Chinese-American actress Joan Chen on Hollywood, China and ‘English’, her third film as director
- Chen praises Hollywood for trying more than other national film industries to be inclusive, but says the result is sometimes more superficial than authentic
- The 57-year-old is currently wrapping up ‘English’, set in China, and says that her home country’s film industry is a ‘great market now’
It must be fun being Joan Chen in this day and age.
Nearly three decades after establishing herself as a leading Chinese-American star, with projects including Bernardo Bertolucci’s Oscar-winning epic The Last Emperor and David Lynch’s cult television series Twin Peaks, she is finally seeing diversity and representation become the talk of Hollywood – talk that partly fuelled the success of Crazy Rich Asians in the US and which is giving hope to aspiring Asian talent everywhere.

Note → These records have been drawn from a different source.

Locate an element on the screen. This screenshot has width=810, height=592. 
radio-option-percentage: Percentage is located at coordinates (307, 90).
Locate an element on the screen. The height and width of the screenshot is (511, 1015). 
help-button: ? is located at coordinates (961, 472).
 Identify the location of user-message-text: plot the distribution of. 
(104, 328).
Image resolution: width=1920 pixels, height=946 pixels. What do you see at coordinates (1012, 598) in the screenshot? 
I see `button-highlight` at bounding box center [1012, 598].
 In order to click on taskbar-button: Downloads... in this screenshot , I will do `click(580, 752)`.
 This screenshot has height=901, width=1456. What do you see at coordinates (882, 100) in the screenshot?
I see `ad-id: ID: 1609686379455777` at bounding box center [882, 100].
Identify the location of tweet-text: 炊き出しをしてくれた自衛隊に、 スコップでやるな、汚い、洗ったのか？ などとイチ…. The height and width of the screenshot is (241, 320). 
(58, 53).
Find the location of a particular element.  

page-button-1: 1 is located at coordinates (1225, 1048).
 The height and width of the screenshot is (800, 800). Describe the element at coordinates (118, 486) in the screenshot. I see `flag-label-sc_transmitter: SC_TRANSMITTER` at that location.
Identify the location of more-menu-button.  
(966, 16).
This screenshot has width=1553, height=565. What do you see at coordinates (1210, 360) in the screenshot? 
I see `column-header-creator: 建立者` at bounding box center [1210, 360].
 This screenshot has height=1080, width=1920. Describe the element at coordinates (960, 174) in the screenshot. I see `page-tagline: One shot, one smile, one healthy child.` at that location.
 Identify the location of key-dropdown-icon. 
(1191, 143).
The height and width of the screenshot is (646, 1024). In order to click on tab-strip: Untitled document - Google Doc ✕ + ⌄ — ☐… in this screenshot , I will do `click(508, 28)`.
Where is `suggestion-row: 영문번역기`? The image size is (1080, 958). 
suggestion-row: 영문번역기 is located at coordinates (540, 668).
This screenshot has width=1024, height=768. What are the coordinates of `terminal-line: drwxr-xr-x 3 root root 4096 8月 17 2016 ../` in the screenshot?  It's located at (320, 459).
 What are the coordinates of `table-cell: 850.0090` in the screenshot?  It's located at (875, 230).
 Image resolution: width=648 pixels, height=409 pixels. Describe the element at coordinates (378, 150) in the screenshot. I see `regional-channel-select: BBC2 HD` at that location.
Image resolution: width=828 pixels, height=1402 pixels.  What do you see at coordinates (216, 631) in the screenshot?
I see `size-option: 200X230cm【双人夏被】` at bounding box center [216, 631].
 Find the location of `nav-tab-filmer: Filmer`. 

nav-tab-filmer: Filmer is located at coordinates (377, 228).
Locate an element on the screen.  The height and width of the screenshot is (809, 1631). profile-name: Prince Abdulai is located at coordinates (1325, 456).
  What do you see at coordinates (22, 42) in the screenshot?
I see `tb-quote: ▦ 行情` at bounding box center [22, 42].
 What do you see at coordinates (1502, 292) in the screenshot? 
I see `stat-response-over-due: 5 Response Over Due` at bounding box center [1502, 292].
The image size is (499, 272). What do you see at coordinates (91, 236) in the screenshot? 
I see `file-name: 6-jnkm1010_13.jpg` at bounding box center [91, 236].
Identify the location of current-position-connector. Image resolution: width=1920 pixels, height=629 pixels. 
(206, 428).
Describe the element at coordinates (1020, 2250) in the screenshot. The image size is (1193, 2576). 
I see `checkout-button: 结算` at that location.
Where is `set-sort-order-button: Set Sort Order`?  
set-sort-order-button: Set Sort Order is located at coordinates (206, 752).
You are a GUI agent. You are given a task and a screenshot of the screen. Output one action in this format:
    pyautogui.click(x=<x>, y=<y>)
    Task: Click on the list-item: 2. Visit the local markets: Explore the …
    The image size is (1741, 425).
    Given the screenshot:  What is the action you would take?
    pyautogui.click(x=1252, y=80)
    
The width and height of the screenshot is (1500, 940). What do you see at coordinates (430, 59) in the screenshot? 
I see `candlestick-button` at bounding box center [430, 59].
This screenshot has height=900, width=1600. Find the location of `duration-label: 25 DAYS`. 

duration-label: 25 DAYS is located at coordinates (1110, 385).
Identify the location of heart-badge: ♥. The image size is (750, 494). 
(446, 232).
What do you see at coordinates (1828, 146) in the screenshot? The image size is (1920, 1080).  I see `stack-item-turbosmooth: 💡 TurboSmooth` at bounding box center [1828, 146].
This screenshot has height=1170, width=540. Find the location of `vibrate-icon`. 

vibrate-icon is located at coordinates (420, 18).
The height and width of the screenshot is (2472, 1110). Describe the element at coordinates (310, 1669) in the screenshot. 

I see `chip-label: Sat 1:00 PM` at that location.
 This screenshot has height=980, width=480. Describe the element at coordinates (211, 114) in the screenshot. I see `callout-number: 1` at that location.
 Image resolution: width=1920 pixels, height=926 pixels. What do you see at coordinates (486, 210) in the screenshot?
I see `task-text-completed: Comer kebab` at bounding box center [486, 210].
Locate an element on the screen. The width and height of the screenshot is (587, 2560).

It is slightly less than four decades after she was named best actress at the Hundred Flowers Awards – China’s equivalent of the Oscars – for her role in Youth (1977), her second film role. But the Shanghai-born, San Francisco-based Chen is still finding opportunities to blossom in China at a time when even Hollywood veterans are tempted there by big bucks.
The 57-year-old actress and director is currently wrapping up her third directing effort, a Chinese production named English. “I’m very fortunate that it isn’t hard for me to come back [and work in China]. I have the best of both worlds,” she tells the South China Morning Post in Hong Kong this month, where she served as jury president for the 13th Asian Film Awards.

Though she feels opportunities for Asians are still limited in Hollywood, she acknowledges that it has improved – to a degree.
“I think Hollywood is, by far, the most conscious of any other national industry to try to be inclusive. But sometimes it’s superficial. Sometimes it’s a matter of making seven action heroes into seven different colours. It’s not about truthful experiences or authentic experiences,” she says.